The full implications of what David Cameron might be attempting may only now be dawning on our professional political classes. At 8pm last night John Prescott, the former Deputy Prime Minister, was sounding positively bullish, calling on Labour to mobilise for another General Election, confident in the fact that a Tory/LibDem coalition could not possibly last. By 8.30pm I suspect Labour was feeling far less sanguine when news began to leak of a fixed-term Parliament which could be a massive game changer.

Cameron and Clegg are now bound in political marriage, for better or worse. There will be no cutting and running here when times get tough or when the polls show that the Conservatives can get a majority in the House if they call another election.

It is possible that familiarity could lead to contempt, but it could also lead to a new long-standing Centrist coalition which could effectively lock the Labour Party out of power for a generation. Of course, in order to be centrist and moderate the Conservative Party will have to move to the centre which brings me to my second point.

Michael Heseltine on BBC News 24 last night used a term which I have not heard in decades, namely ‘One Nation Conservatism’. I suspect this is where Cameron has wanted to be all along, slightly right of centre, following in the footsteps of Rab Butler, Alec Douglas Home, Ian Macleod and, dare I say it, Ted Heath (pictured above) - a political position which dominated the 1950s and 60s for the Conservatives.
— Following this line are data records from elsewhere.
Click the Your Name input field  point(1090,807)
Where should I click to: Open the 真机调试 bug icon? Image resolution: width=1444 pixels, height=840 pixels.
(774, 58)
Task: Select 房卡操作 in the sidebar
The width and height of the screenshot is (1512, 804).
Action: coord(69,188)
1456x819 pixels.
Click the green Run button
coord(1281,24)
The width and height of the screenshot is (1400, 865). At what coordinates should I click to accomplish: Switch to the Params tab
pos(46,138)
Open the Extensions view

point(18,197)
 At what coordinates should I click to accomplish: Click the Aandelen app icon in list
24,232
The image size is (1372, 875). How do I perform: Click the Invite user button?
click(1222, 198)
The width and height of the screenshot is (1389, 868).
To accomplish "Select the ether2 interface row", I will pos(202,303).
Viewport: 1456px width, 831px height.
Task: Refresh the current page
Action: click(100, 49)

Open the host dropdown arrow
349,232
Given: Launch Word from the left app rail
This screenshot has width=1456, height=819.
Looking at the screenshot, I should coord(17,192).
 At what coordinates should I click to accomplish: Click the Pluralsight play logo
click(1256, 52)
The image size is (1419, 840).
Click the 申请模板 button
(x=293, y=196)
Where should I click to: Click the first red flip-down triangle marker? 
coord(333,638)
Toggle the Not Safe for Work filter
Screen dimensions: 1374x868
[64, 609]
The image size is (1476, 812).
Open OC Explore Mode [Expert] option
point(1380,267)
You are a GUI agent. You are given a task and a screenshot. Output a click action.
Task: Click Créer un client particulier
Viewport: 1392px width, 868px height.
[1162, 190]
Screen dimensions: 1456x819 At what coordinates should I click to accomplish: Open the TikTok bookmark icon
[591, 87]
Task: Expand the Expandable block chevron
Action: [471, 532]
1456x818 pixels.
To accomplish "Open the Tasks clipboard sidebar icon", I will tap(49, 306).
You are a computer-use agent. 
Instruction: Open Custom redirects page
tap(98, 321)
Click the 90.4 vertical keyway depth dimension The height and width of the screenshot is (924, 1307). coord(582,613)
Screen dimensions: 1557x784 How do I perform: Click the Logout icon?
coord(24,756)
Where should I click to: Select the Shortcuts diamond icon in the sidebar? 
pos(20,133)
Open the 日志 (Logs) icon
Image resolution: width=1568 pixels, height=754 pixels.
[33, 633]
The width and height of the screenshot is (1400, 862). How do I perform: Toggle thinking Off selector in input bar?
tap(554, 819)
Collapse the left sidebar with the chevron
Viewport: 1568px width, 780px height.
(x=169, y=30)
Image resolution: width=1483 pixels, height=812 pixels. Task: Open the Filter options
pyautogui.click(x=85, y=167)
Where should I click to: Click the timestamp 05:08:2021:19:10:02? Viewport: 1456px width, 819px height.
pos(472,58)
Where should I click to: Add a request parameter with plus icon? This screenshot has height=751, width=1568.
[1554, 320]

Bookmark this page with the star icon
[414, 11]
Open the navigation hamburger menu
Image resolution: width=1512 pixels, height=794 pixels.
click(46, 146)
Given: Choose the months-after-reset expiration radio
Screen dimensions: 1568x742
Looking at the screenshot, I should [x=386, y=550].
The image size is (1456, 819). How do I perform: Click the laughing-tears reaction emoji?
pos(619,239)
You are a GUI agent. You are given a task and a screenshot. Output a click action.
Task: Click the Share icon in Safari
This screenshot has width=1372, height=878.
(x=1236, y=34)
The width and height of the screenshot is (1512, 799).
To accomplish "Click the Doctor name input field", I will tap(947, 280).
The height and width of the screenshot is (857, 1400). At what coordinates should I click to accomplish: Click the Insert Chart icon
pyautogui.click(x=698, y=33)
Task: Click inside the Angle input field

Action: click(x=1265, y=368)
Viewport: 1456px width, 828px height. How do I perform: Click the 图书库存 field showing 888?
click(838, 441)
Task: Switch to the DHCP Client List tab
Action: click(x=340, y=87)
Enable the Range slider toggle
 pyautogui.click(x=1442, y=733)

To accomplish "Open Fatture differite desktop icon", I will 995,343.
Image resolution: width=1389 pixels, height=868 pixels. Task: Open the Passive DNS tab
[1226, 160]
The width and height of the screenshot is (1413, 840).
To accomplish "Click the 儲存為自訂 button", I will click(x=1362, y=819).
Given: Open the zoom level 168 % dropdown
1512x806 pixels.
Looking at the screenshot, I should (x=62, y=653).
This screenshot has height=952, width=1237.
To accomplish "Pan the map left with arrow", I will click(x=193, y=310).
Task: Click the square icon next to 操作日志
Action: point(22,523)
It has taken political expediency and a lust for power to convince his party to take its first steps to follow him.

One Nation Conservatism is the left wing of the Conservative Party, standing for fairness and consensus in society which Thatcher famously denied existed (“there’s no such thing as society, only individuals”). She famously labeled them “wets”, the only Prime Minister in living memory to give such a derogatory term to members of her own party.

Cameron is now in position to banish, within his own party and crucially in the minds of the electorate the spectre of Thatcherism, confining it to its rightful place in the history of Conservatism as an aberration fuelled by circumstance and three General Election victories brought on by militant trade unionism (1979), a horrendously split Labour Party and a war (1983) and the combination of all three and an artificial economic boom for her last victory (1987).

In many ways Labour was right, the Conservative Party hasn’t changed. The nightmare for them is that Cameron is about to.